On Monday, the Office of Management and Budget (OMB) released a memorandum dated March 2, 2017, outlining guidelines and procedures for executive agency submissions to the Spring 2017 Unified Agenda of Federal Regulatory and Deregulatory Actions (Unified Agenda). According to the Memorandum, the agency submissions, which are due on March 31, 2017, must “give especially careful attention to the principles and requirements identified” in the President’s January 30, 2017, Executive Order Reducing Regulation and Controlling Regulatory Costs, also referred to as “One-In, Two-Out.”

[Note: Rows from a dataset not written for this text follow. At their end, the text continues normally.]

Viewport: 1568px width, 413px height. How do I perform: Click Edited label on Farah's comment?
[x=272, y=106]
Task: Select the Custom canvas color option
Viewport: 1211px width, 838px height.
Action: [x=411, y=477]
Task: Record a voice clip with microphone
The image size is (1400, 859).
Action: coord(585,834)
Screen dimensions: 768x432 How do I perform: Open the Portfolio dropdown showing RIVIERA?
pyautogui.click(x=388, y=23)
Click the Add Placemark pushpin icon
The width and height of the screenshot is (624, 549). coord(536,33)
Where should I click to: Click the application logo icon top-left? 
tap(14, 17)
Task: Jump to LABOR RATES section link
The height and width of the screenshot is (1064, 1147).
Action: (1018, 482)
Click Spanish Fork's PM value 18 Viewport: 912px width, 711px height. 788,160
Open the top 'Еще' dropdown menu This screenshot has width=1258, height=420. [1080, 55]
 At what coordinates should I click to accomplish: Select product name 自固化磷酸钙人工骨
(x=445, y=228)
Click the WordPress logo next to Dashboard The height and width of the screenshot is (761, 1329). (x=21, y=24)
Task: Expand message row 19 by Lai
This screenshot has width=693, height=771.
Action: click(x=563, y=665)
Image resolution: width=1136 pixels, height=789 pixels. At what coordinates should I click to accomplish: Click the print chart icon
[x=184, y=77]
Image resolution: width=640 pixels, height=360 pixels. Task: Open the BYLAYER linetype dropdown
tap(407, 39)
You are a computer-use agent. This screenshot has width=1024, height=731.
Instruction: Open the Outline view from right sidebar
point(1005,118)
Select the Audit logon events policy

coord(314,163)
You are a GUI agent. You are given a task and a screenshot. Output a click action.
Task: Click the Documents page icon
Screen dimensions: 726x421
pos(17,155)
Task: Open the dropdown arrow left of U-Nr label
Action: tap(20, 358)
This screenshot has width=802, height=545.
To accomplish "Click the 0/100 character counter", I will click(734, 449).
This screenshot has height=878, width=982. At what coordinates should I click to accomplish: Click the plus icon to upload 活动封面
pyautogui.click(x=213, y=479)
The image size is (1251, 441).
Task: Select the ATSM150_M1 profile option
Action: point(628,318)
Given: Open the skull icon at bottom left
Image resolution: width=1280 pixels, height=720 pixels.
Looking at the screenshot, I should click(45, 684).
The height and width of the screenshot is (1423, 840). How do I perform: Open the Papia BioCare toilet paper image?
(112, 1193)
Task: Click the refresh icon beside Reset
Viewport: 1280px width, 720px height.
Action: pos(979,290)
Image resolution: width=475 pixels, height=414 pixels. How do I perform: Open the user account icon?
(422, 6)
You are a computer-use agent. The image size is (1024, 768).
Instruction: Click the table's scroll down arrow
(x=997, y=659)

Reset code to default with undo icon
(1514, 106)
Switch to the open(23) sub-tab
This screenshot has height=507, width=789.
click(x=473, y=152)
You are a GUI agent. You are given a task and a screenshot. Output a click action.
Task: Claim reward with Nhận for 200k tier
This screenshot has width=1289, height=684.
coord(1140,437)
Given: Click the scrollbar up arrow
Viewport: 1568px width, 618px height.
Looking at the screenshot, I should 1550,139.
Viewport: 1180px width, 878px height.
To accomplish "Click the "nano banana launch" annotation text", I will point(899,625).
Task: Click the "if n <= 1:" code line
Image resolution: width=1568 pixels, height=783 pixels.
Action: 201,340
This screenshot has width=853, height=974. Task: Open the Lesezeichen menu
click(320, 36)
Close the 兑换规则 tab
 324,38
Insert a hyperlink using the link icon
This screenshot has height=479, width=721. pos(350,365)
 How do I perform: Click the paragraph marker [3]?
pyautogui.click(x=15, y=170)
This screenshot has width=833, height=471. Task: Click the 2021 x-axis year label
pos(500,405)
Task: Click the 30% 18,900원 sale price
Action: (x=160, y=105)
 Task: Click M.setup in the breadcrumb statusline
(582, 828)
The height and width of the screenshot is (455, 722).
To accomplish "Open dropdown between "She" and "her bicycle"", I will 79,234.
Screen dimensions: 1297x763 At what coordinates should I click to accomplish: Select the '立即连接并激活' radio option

Since the late 1970s, federal agencies have been required to prepare a list of regulatory and deregulatory activities that are in development or under review; its goals include enhancing agency planning and coordination, and making the regulatory process more accessible and open to the public. The Unified Agenda provides a compilation of these activities, covering approximately 60 federal departments, agencies, and commissions. The Unified Agenda is published twice each year. The fall edition includes each agency’s “Regulatory Plan.” The “Regulatory Plan” is a more focused portion the Unified Agenda in that it includes summaries of significant regulations,* rather than all regulations in development or under review.
OMB’s March 2, 2017, Memorandum states that in submitting information for the upcoming spring edition of the Unified Agenda, agencies must include information to comply with the One-In, Two-Out Executive Order. That Executive Order includes two major directives. First, it sets a “Regulatory Cap” for fiscal year 2017, requiring that for every new significant regulation an agency proposes for notice and comment or otherwise promulgates, the agency must identify at least two existing regulations to repeal. The Regulatory Cap requires that “the total incremental cost of all new regulations, including repealed regulations … shall be no greater than zero.” That means, as OMB clarified in earlier-issued guidance, that the savings from the two proposed “deregulatory” actions must fully offset the cost of the new regulatory action.
Second, beginning with Regulatory Plans for fiscal year 2018 (i.e. Regulatory Plan submissions for the fall 2017 Unified Agenda) and for each fiscal year thereafter, agency heads must identify for each proposed significant regulatory action two offsetting regulations and an approximation of the total costs or savings associated with each new regulation or repealed regulation. The Executive Order directs OMB to identify during the President’s budgeting process the total amount of incremental costs that each agency will be allowed in issuing new regulations and repealing regulations for the next fiscal year. OMB will approve agency proposals only if they fall within the total incremental cost allowance, and only regulations approved by OMB will be included in the Unified Agenda. The Executive Order mandates that agencies may only issue regulations that were included in the most recent version or update of the Unified Agenda.
According to the March 2, 2017, Memorandum, agency submissions for the spring 2017 Unified Agenda must now “reflect attention to the following requirements:
- The total incremental costs of any new significant regulatory actions issued between noon on January 20, 2017 and September 30, 2017 shall, to the extent permitted by law, be fully offset as of September 30, 2017; and
- Agencies should, for each new significant regulatory action that imposes costs and that an agency plans to issue on or before September 30, 2017, identify two existing regulatory actions the agency plans to eliminate or propose for elimination on or before September 30, 2017.”
The Memorandum accelerates some of the timelines provided for in the One-In, Two-Out Executive Order. Although the Executive Order itself applies to Regulatory Plans beginning in fiscal year 2018, the Memorandum instructs agencies to include “a preliminary estimate of the total costs or savings associated with each … planned fiscal year 2018 significant regulatory actions and offsetting deregulatory actions.” As such, we will we start seeing the impacts of the One-In, Two-Out Executive Order on agency rulemaking for 2017 and 2018 as soon as this spring.
* A September 30, 1993, Executive Order, Regulatory Planning and Review, established the Unified Agenda and defines a “significant regulatory action” for inclusion in the Regulatory Plan as one that may: (a) have an annual effect on the economy of $100 million or more, or adversely affect the economy in any material way; (b) create a serious inconsistency or otherwise interfere with an action taken or planned by another agency; (c) materially alter the budgetary impact of entitlements, grants, user fees, or loan programs, or the rights and obligations of their recipients; or (d) raise novel legal or policy issues.